Par samsa Le 27/05/2014 - 15:14 (Modifier)

Je ne suis pas sûre qu'il s'agisse simplement d'un problème de délocalisation et d'artistes acceptant des tarifs ridiculement bas. La mondialisation pourrait être phénomène incroyable, une ouverture sur le monde. Mais personnellement, j'ai le sentiment que la tendance est aux grosses sociétés qui ne favorisent pas les salariés mais leurs dividendes, lesquels sont répartis entre un très petit nombre de personnes. Je pense qu'il s'agit d'un problème mondial, à l'heure actuelle, les salaires diminuent alors qu'un tout petit pourcentage de la population devient de plus en plus riche. J'ai repris une des premières bd que mes parents m'avaient acheté lorsque j'étais petite, il s'agissait d'un Yoko Tsuno, il y a encore l'étiquette du prix: 32 Francs. À l'heure actuelle, le Yoko est à 10,60 Euros, soit près de 70 francs. Or je ne crois pas que l'auteur soit mieux rémunéré.

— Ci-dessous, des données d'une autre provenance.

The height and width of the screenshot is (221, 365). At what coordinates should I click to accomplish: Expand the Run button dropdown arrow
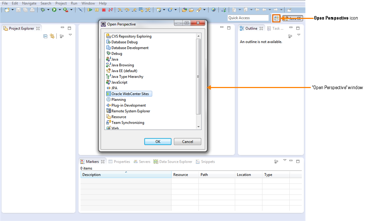click(60, 10)
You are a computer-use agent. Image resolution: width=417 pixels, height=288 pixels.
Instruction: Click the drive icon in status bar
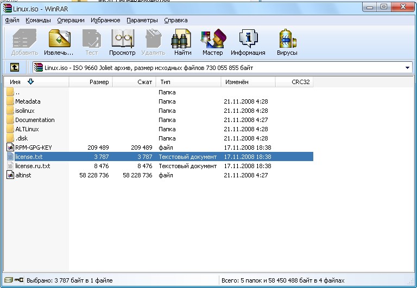(7, 280)
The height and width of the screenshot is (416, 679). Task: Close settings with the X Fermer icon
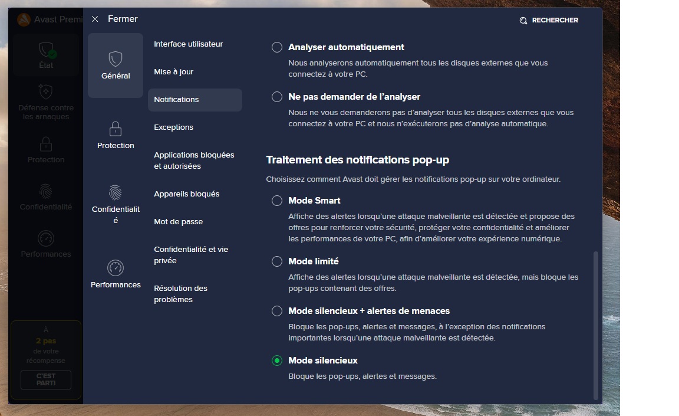pos(95,19)
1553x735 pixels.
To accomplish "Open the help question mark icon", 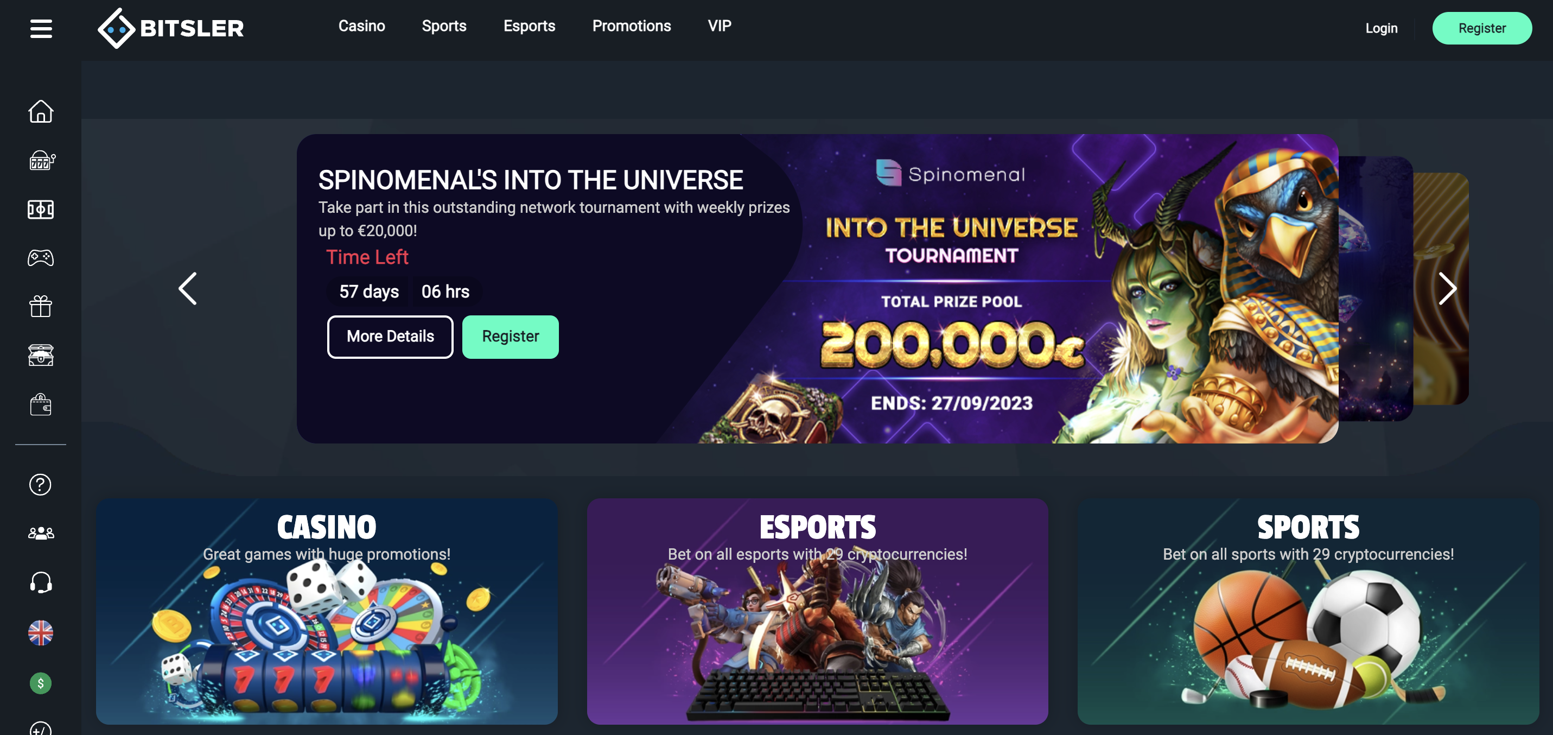I will [x=40, y=484].
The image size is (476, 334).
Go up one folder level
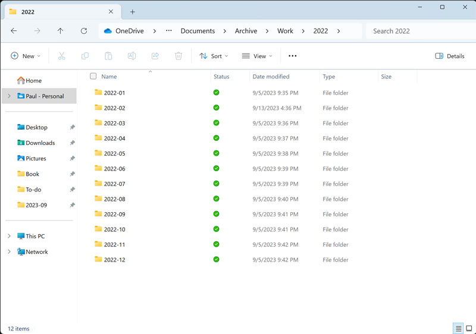pyautogui.click(x=60, y=31)
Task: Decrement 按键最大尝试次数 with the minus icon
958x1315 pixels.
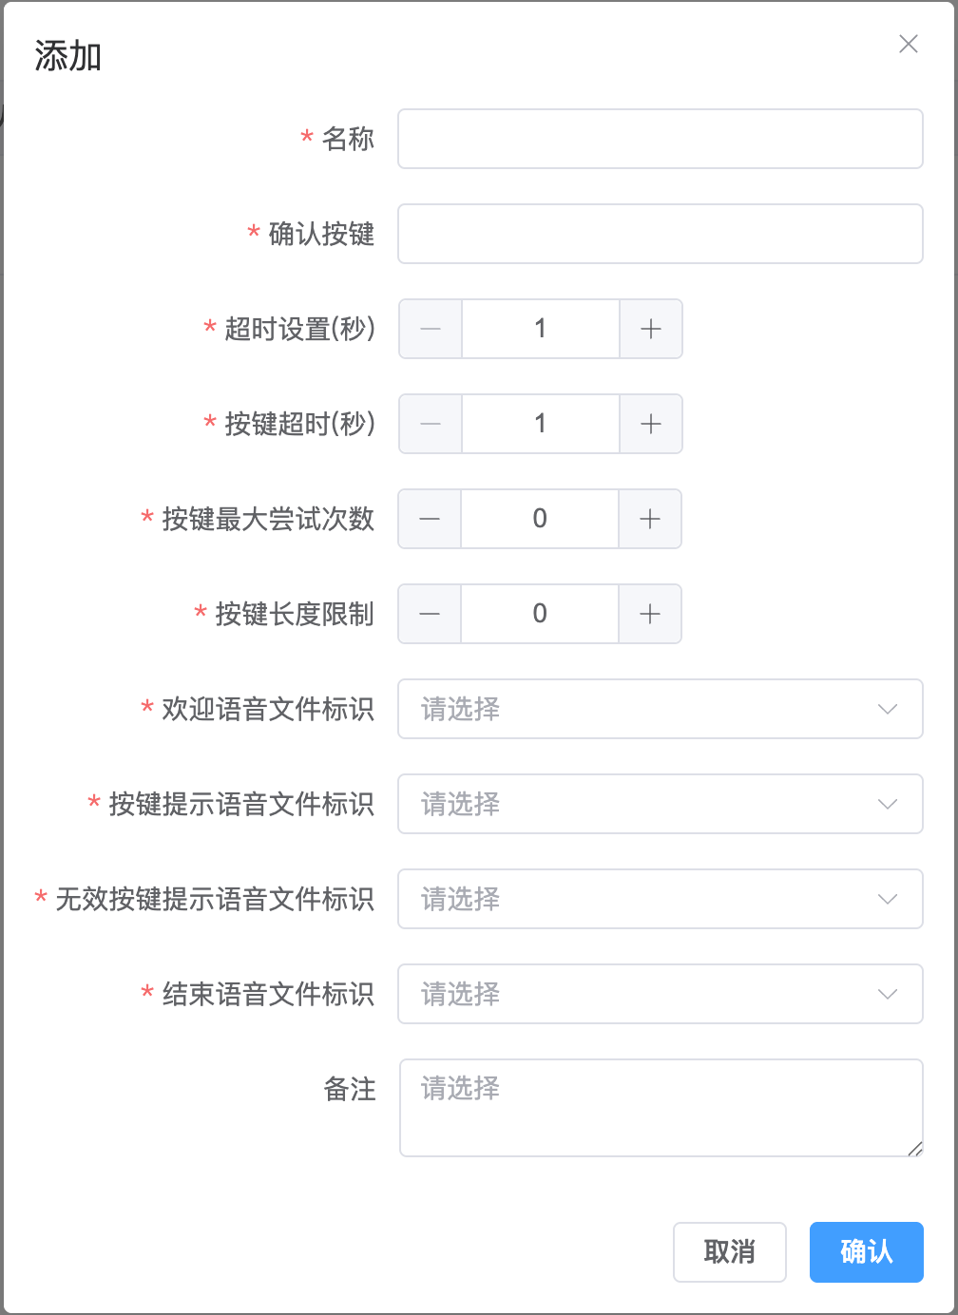Action: click(x=430, y=519)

Alors certes, je prends en compte l'augmentation du prix de la vie et des matières premières, le fait que le papier produit par des forêts gérées de manière durable est sans doute plus cher etc.... Toutefois, je suis sincèrement persuadée que l'avenir n'est pas aux grosses sociétés ni au lobbying mais bien aux petits artisans qui prennent soin de leur travail. N'oublions pas que par exemple, au Japon, les auteurs de manga sont très respectés et les éditeurs leur doive le plus grand respect de ce que je comprends. Qu'est-ce qui fait donc que chez nous l'éditeur prime ? Mais bon vous pouvez toujours dire que je suis une rêveuse qui ne comprend rien à la vie....ce qui n'est sans doute pas faux mais de ce que j'observe le problème n'est pas limité à la bd, reste à savoir quel type de mondialisation nous voulons....mais là je m'éloigne du sujet Sourire


Par Spooky Le 27/05/2014 - 14:24 (Modifier)
Spooky

Tiens, pour ajouter au débat, une réaction d'Augustin Popescu : "Depuis hier, le fil d'actualité de mon facebook est surencombré avec les partages de la lettre de démission, si vous voulez, ( un article partagé dans un but très noble, d'ailleurs, celui de la solidarité ) de Bruno Maiorana. C'est triste, c'est dommage, ça fait toujours mal au cœur quand un auteur arrête, et le fait que nôtre métier est un métier chronophage, n'est plus un secret pour personne. Mais qu'on vient pas me casser les c... en invoquant toujours et toujours l'argument du plombier polonais... tchèque, dans son cas : « La mondialisation et le dumping social, qui fait qu'il est plus intéressant pour un éditeur de rémunérer un auteur tchèque ou chinois, ne nous épargnent évidemment pas ». On est d'accord que le terme tchèque est un terme qui généralise de manière très hypocrite et assez xénophobe, les dessinateurs de l'est...Nous ne sommes pas là pour voler le boulot des Français, ce n'est pas à cause de nous si certains auteurs se trouvent sans travail, et ce n'est pas surtout vrai QU'ON ACCEPTE D’ÊTRE SOUS-PAYES !! Ce n'est pas mon cas, et personnellement, je ne connais pas des "dessineux" Serbes, Ukrainiens, Roumains, etc qui font des prix de dumping sur leurs planches. Le sujet du plombier polonais est un sujet périmé et il n'a plus sa place dans le 21ème siècle. Qu'on aime ou pas, on vive dans l'ère de la MONDIALISATION et ceux qui ne veulent pas comprendre, et qui pensent qu'ils détiennent le monopôle sur le métier de dessinateur de bande dessinée ont toujours le choix de changer tout ça aux prochaines élections présidentielles."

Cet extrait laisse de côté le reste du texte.